Suite à cette visite, Manoj Joshi, analyste indien en
stratégie d’affaires, commentait : « Le redémarrage de la
Russie a des implications importantes pour la politique régionale et globale de
l’Inde parce que cela augmente les options possibles pour New Delhi. Il existe
une plus grande identité d’intérêts entre les deux sur l’Asie
centrale, l’Iran et l’Asie de l’Ouest, qu’entre New
Delhi et Washington. »
La Russie est préoccupé par le rapprochement croissant entre
New Delhi et Washington, qui a soutenu le programme d’arme nucléaire de
l’Inde afin de s’assurer l’appui de cette puissance régionale
sud-asiatique. L’élite indienne voit Washington comme un
contrepoids vital à la Chine, son rival de longue date et est également très
désireux de diversifier ses sources de technologie militaire, contrebalançant
sa dépendance des importations russes.
Cependant, l’Inde demeure prudente et veille à ne pas
rallier Washington et sa croisade militaire et elle continue, dans une certaine
mesure, à considérer la Russie comme son allié principal en Eurasie.

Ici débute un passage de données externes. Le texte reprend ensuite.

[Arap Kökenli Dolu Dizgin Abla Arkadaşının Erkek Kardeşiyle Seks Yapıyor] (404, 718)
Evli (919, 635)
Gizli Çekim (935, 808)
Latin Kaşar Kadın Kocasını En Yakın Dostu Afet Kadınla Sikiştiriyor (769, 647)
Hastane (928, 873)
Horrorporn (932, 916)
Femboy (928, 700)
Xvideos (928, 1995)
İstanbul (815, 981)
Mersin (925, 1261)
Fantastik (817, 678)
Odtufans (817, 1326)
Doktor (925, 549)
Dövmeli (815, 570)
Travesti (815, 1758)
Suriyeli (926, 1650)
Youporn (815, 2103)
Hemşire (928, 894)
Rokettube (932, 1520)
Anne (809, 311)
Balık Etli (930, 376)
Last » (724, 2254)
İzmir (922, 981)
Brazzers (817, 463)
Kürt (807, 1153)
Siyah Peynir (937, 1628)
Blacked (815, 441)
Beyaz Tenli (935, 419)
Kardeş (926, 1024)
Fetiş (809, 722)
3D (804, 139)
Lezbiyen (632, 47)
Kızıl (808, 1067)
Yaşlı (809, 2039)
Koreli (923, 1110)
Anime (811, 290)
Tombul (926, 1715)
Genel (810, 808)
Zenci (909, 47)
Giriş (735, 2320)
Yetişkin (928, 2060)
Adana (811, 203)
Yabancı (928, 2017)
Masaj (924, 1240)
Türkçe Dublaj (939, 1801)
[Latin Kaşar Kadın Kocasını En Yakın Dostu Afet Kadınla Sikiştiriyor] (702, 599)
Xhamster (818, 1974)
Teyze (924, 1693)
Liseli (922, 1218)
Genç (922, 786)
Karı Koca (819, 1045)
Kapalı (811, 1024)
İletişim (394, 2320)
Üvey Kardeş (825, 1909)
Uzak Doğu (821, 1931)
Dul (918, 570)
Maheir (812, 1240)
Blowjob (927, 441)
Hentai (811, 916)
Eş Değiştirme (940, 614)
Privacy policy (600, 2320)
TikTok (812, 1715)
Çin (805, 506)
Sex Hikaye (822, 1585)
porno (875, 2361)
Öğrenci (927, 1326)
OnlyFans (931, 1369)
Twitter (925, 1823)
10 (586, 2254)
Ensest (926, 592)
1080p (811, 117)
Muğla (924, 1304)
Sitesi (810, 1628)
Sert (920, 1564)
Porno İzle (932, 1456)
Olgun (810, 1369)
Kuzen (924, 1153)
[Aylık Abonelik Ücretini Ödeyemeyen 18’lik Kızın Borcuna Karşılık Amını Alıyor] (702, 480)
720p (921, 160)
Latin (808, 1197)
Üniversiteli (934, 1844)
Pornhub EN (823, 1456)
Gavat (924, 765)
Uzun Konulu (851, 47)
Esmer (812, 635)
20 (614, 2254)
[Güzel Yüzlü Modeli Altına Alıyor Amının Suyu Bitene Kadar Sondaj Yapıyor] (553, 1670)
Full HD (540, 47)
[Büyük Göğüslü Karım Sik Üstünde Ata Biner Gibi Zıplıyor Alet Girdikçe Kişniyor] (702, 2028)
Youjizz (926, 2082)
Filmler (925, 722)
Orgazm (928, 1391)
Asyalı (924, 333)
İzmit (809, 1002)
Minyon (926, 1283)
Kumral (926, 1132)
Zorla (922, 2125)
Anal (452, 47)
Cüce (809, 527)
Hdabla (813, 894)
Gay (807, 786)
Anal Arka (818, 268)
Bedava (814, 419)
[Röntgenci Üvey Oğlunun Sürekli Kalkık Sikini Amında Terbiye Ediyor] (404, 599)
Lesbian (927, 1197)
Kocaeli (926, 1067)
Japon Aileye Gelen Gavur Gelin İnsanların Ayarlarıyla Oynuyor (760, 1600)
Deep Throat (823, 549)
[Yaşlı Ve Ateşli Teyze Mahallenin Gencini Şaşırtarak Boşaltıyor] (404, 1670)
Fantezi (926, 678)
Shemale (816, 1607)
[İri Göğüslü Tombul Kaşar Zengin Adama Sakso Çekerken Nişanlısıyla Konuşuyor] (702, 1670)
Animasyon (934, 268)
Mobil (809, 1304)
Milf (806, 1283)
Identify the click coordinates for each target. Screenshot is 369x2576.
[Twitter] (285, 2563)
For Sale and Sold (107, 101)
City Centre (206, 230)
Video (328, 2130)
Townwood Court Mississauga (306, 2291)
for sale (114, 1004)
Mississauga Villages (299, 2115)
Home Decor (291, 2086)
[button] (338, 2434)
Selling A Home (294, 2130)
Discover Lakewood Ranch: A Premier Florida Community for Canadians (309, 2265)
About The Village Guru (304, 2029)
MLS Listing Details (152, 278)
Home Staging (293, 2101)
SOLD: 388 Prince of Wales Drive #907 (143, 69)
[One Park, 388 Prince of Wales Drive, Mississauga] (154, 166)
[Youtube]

L’Inde est également ouverte aux tentatives de la Chine d’améliorer
les relations entre Pékin et New Delhi.
L’Inde, le Pakistan et l’Iran ont des projets de
développement d’un pipeline pour le pétrole et le gaz d’une valeur
de plusieurs milliards de dollars que New Delhi considère comme essentiel pour
ses besoins énergétiques croissants. Alors que Washington a mis beaucoup de
pression sur l’Inde pour qu’elle se retire de cet accord, Poutine a
proposé les services du monopole d’État, Gazprom, pour la construction du
projet.
L’attitude belliqueuse des États-Unis est un facteur
majeur qui pousse de l’avant l’amélioration des relations entre
l’Inde et la Chine, qui ne cessent de s’améliorer depuis ces
dernières années. Plusieurs rencontres de haut niveau entre officiels des deux puissances asiatiques
rivales ont annoncé de nouveaux objectifs visant à améliorer le commerce et la
coopération en matière de politique énergétique.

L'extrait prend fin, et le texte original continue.